Test data: The performance tests are performed based on approximately 1 TB of 10,000,000 images with an average size of 100 KB.
Test environment: The performance tests are performed based on a network-enhanced general-purpose g7nex Elastic Compute Service (ECS) instance with 128 vCPUs, 512 GB of memory, and 160 Gbit/s internal bandwidth.
Datasets: The dataset of type OssIterableDataset and the dataset of type OssMapDataset are created by using OSS Connector for AI/ML. The dataset of type ossfs with ImageFolder is created by using ossfs.
Performance tests
Test parameters
Parameter
Value/Operation
Description
dataloader batch size
256
Each batch task processes 256 samples.
dataloader workers
32
Data is loaded in parallel by using 32 processes.
transform
trans = transforms.Compose([ transforms.Resize(256), transforms.CenterCrop(224), transforms.ToTensor(), transforms.Normalize(mean=[0.485, 0.456, 0.406], std=[0.229, 0.224, 0.225]) ]) def transform(object): img = Image.open(io.BytesIO(object.read())).convert('RGB') val = trans(img) return val, object.label
Data is preprocessed.
Test results
Dataset created by using
Dataset type
Use the internal endpoint
Use the OSS accelerator for data preloading and the accelerated endpoint for accelerated access
OSS Connector for AI/ML
OssIterableDataset
4582 img/s
4744 img/s
OssMapDataset
4010 img/s
4370 img/s
Ossfs with ImageFolder
56 img/s
251 img/s
Optimal performance tests
Test parameters
Parameter
Value/Operation
Description
dataloader batch size
256
Each batch task processes 256 samples.
dataloader workers
32
Data is loaded in parallel by using 32 processes.
transform
def transform(object): data = object.read() return object.key, object.label
Data is not preprocessed.
Test results
Dataset created by using
Dataset type
Use the internal endpoint
Use the OSS accelerator for data preloading and the accelerated endpoint for accelerated access
OSS Connector for AI/ML
OssIterableDataset
99920 img/s
123043 img/s
OssMapDataset
56564 img/s
78264 img/s
Performance data analysis
When data is read from datasets, OssIterableDataset and OssMapDataset datasets offer significantly better performance compared with datasets created using ossfs and ImageFolder. Specifically, it is approximately 80 times faster when the OSS accelerator is not used and approximately 18 times faster when the OSS accelerator is utilized.
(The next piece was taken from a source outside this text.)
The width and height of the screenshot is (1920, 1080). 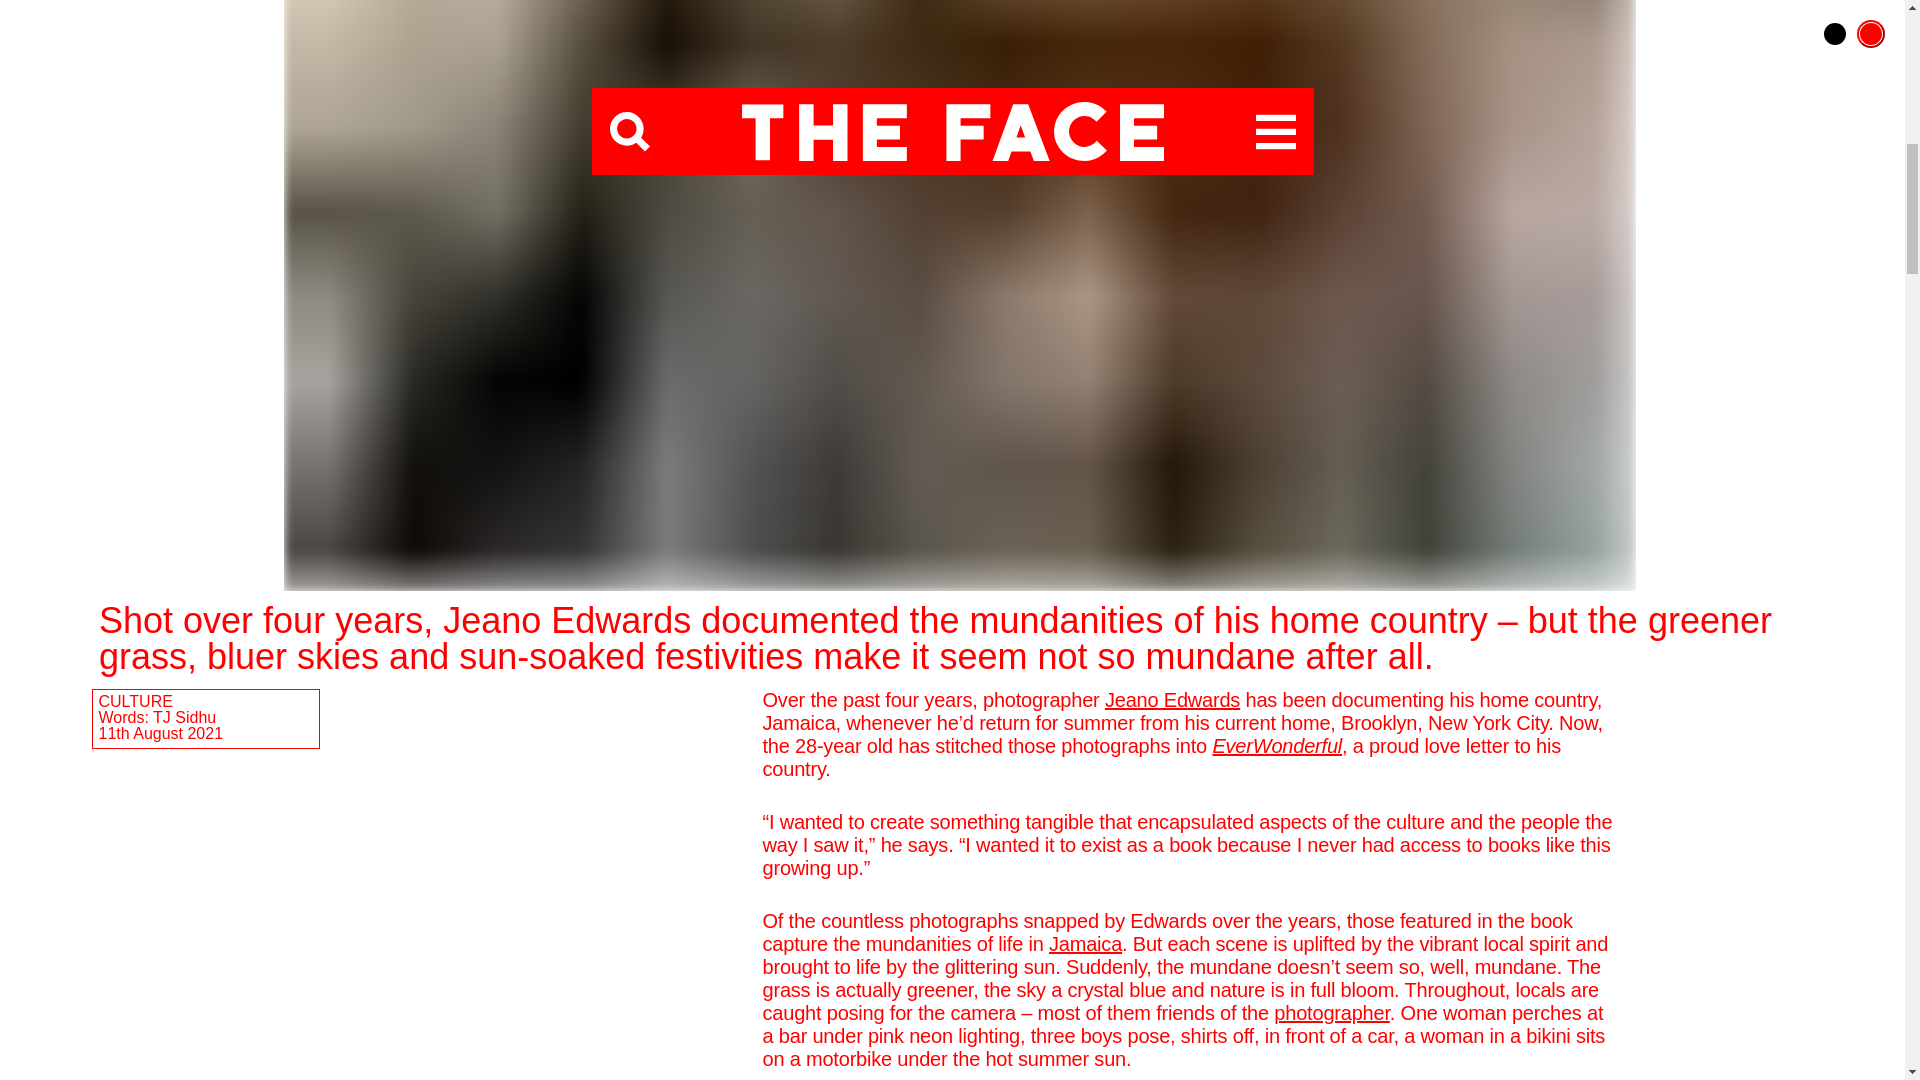 I want to click on CULTURE, so click(x=134, y=701).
The performance tests show that OSS Connector for AI/ML can significantly improve the data processing speed and model training efficiency.
Reading data from OssIterableDataset and OssMapDataset datasets with the OSS accelerator enabled is approximately 1.6 times faster than reading with the OSS accelerator disabled. OSS Connector for AI/ML can handle highly concurrent access at a high bandwidth level when the OSS accelerator is disabled. Combining OSS Connector for AI/ML with the OSS accelerator provides even more powerful performance.
Conclusion
You can use OSS Connector for AI/ML in your Python code to access OSS objects in streams. OSS Connector for AI/ML can increase data read speeds and is suitable for most model training scenarios. If you want higher data processing performance for model training, you can use OSS Connector for AI/ML together with the OSS accelerator.